Imagine looking at a disorganized series of one-hundred twenty-seven dots and determining how many dots exist. To do so, you’d have to recount them again to be sure. To make this recount easier, and much simpler, a method of marking known as tally marks was used.

In this system, marks are drawn together in clusters, each typically denoting a quantity of five. The diagrams below show four different systems of tally marks as they exist today:

These types of tally marks (and variations) are used most often in Europe, Australia, New Zealand, North America, and South Africa.

For regions where Chinese logograms (漢字/汉字) are used, mainly China and Japan, the character 正 is drawn repeatedly as it consists of five strokes.

In France, Spain, and Brazil it’s common to use squares with a slash such as this.

In the fields of forestry, the tally marks are often clustered in quantities of ten by including dots in the square as well as lines.

The key observation to take away from these tally marks is that of the clustering. With tally mark clusters we can suddenly start counting by fives or tens when counting the marks as opposed to one at a time. This idea of clustering together a quantity is useful, and, as we’ll see, is expanded upon.

In ancient times, the remains of which were later found in the Zagros region of Iran, people called Sumerians developed methods of primitive accounting. Society required records of transactions of flock and grain and so recording methods were devised utilizing clay tokens and string. The method by which a given quantity was encoded onto strung-together clay is known as a *sign-value system*.

⁂

Extend the passage above on tally marks and early counting, picking up right after its final sentence.

**ITEMS:**

⁂

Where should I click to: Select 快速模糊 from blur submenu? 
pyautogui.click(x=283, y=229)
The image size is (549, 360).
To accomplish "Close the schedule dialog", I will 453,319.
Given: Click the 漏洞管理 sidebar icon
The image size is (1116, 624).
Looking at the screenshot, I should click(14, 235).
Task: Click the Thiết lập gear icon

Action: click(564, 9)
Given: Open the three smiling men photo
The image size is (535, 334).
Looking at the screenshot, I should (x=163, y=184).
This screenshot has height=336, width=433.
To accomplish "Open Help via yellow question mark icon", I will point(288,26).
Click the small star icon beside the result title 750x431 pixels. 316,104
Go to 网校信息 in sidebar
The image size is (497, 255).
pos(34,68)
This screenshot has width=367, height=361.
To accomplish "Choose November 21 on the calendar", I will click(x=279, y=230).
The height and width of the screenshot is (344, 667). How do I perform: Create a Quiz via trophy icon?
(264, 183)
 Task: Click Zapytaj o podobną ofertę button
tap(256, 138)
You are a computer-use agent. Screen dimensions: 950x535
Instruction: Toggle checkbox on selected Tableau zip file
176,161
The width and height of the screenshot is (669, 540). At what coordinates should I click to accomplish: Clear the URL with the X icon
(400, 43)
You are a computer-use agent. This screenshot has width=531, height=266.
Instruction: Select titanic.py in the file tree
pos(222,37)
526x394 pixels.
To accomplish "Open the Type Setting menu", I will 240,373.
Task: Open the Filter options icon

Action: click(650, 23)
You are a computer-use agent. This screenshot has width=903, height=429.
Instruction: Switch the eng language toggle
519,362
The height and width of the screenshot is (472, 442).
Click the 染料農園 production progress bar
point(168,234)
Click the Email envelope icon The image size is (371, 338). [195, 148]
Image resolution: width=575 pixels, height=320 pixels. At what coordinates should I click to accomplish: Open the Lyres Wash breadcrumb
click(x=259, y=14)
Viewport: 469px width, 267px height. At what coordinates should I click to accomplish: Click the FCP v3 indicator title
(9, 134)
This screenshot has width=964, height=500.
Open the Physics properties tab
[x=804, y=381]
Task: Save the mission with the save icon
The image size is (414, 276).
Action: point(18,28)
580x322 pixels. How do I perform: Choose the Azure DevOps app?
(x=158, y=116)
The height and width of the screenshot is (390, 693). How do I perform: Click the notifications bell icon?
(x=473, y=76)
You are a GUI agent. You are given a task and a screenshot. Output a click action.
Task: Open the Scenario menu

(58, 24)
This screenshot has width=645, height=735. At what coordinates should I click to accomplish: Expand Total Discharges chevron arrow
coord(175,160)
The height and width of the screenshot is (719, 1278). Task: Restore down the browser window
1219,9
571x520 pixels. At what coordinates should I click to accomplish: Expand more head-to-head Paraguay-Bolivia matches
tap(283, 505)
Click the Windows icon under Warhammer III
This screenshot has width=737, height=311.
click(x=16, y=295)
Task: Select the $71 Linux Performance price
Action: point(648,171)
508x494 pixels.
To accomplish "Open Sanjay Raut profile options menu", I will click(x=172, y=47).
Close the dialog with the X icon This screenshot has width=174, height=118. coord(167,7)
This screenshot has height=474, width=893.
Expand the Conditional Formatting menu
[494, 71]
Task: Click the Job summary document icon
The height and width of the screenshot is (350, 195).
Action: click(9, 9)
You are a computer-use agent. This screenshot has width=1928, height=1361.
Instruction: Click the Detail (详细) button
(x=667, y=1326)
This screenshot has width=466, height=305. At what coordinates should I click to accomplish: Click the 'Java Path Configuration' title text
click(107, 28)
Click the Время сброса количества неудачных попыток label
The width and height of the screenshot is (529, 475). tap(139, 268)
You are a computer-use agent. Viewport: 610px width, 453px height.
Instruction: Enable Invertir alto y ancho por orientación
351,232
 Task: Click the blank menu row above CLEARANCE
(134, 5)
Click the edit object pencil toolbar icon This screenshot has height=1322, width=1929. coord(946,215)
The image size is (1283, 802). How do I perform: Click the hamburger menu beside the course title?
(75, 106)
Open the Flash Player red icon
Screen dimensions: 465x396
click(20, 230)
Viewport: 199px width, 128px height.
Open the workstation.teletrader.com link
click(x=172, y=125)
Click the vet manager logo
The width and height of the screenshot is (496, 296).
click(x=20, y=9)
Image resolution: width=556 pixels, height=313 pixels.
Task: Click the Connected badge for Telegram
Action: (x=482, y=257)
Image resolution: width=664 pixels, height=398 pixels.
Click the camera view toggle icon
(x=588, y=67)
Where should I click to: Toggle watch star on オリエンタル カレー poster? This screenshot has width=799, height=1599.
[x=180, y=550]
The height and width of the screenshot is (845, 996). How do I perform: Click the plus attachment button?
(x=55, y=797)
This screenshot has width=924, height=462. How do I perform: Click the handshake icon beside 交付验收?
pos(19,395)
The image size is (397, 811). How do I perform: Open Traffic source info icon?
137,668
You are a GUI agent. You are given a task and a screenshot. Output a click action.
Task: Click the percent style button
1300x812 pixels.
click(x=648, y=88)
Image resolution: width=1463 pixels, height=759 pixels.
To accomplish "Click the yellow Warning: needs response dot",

⁂

**ANSWER FOR THE TASK:**
To create a record that represented three bales of hay, as a probably historically inaccurate example, they would bake three clay tokens with a symbol on them to represent hay and then string them together. These were later baked into a bulla (or hollow ball) to preserve their integrity from outside manipulations. In this example, one token represented one bale of hay.

However, this had its limitations. As the number of things increased, the more difficult it was to count with singular tokens, much like the unary system. To overcome this, different tokens were baked and assigned a larger sum. Using this method to scale up you’d end up with a token for one bale of hay, a token for five bales of hay, a token for ten bales, and so on.

Each different token was strung along into a sequence. To know what amount a given string of tokens represented, one would add up the numbers assigned to each. One ten bale token, one five bale token, and two one bale tokens would be equivalent to seventeen bales of hay. This process and encoding, where a given number is arrived at through the summation of each element, is known as *sign-value notation*.

You’ve probably noticed that the tally marks discussed before are in many ways much like the tokens. Different representations for different values, particularly the forestry example. Tally marks are a unary system with elements of sign-value. However, sign-value notation by itself, as we’ll see in the following example, can be more complex and nuanced than tally marks allow.

You are likely already familiar with sign-value notation! This notation later came to be used in Roman numerals. That notation, with a few added rules of subtraction, is probably the most famous sign-value system. In Roman numerals, an *I* represents a one, *V* a five, *X* a ten, *L* a fifty, and *C* is one hundred. The example clay sequence above would then translate similarly to *XVII* in Roman numerals.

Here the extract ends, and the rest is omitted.